NCT07052344 · University of Miami
Gut-Brain Neural Coupling in Spinal Cord Injury
What this study is about
The purpose of this research is to determine the effects of food on brain and stomach activity in persons with and without spinal cord injury (SCI).
View original scientific description
The purpose of this research is to determine the effects of food on brain and stomach activity in persons with and without spinal cord injury (SCI).
Who can participate
This study lists these criteria on ClinicalTrials.gov. A study coordinator reviews eligibility during screening — this page does not determine whether you qualify.
Inclusion criteria
- , SCI and Controls
- Adults, 18 to 70 years of age.
- Sex, male or female.
- Weight-stable (±3 kg) for the preceding 3 months (self-report).

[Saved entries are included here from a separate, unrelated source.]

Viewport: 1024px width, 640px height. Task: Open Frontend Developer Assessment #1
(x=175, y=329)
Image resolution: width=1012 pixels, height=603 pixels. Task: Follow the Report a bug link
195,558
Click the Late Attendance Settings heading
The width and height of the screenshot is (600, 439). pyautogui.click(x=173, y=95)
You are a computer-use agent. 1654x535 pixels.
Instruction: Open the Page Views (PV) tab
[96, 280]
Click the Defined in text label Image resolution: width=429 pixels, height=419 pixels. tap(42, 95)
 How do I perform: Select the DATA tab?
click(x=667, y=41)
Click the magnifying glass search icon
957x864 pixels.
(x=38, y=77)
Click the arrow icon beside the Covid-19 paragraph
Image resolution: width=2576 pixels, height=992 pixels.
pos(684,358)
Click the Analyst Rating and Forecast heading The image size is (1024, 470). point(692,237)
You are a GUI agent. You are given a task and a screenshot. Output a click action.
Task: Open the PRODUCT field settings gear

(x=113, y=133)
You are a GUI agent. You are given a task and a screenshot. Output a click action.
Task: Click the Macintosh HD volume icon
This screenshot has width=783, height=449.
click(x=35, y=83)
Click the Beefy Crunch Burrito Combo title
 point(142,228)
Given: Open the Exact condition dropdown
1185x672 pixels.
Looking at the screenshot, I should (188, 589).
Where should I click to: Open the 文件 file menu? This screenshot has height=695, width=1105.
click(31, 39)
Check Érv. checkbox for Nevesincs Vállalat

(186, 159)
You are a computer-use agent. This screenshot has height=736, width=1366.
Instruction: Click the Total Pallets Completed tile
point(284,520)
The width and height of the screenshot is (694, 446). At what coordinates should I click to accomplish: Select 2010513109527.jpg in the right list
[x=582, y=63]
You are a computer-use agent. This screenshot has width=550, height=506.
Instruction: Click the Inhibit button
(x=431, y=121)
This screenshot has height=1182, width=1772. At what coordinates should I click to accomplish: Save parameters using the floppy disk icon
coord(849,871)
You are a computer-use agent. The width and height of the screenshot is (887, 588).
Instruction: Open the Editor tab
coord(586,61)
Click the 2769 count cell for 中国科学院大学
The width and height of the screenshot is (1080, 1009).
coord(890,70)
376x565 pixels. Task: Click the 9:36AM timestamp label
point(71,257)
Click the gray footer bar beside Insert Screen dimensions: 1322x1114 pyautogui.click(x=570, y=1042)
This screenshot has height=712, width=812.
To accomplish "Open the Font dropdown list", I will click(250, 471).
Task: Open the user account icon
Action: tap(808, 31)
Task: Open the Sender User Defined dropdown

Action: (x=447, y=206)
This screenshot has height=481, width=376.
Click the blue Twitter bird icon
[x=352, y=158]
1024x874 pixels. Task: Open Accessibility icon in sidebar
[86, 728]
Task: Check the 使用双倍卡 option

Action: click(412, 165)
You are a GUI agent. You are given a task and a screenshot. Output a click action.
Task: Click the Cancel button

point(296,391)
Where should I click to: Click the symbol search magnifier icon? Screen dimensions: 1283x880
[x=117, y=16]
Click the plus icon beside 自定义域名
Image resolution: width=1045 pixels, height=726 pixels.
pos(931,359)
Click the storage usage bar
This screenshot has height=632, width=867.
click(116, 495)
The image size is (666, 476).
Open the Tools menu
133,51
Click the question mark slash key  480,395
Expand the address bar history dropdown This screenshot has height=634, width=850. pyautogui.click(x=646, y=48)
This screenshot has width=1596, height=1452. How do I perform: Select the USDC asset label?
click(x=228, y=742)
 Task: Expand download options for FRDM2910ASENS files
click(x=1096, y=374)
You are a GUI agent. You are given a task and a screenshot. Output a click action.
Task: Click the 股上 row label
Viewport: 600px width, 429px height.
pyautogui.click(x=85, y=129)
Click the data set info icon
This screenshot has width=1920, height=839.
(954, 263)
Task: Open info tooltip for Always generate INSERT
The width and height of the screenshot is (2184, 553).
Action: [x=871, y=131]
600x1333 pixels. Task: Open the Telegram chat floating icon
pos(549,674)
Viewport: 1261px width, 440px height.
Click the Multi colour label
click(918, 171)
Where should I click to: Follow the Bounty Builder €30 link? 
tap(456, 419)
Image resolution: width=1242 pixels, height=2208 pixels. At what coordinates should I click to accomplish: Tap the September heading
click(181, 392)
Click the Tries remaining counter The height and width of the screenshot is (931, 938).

- Physically inactive adults not meeting weekly activity guidelines (\<150 min/week) for the preceding 3 months (self-report).
- Fluent in written and spoken English.
Exclusion criteria
- , SCI and Controls
- Do not meet the inclusion criteria.
- Current/regular smoker (defined by Center for Disease Control (CDC)/ National Institute of Health (NIH) as an adult who has smoked 100 cigarettes in his or her lifetime and who currently smokes either every day or every other day) (self-report).
- Currently dieting and/or trying to gain or lose weight.
- Vagus or recurrent laryngeal nerve injury (self-report).
- Uncontrolled thyroid disease, such that they are not on thyroid medication (e.g., levothyroxine) to treat the condition (self-report)
- Diabetes (type 1 or type 2) and/or currently taking anti-diabetic or glucagon-like peptide-1 (GLP-1)/dual agonist medications (self-report).
- Gastrointestinal disease (self-report), such as inflammatory bowel disease (e.g. Crohn's disease, ulcerative colitis), celiac disease, irritable bowel syndrome, gastroesophageal reflux disease, peptic ulcer disease, chronic pancreatitis, liver cirrhosis, and any condition requiring gastrointestinal surgery (e.g., bowel resection, colostomy, or ileostomy).
- Swallowing disorder (self-report).
- History of bariatric surgery
- Food allergies/dislikes or dietary restrictions (i.e. vegan) (self-report).
- Allergy to adhesives (self-report)
- Open abdominal wounds or abdominal skin not intact.
- Current use of probiotics/prebiotics (self-report).
- Current use of medications that can impact appetite, body weight, and/or bowel function, such as prokinetic, antiemetic, narcotic analgesics, anticholinergic, anti-inflammatory, antipsychotic, or anti-obesity agents (self-report).
- Pregnant (determined by urine pregnancy test) or breastfeeding women.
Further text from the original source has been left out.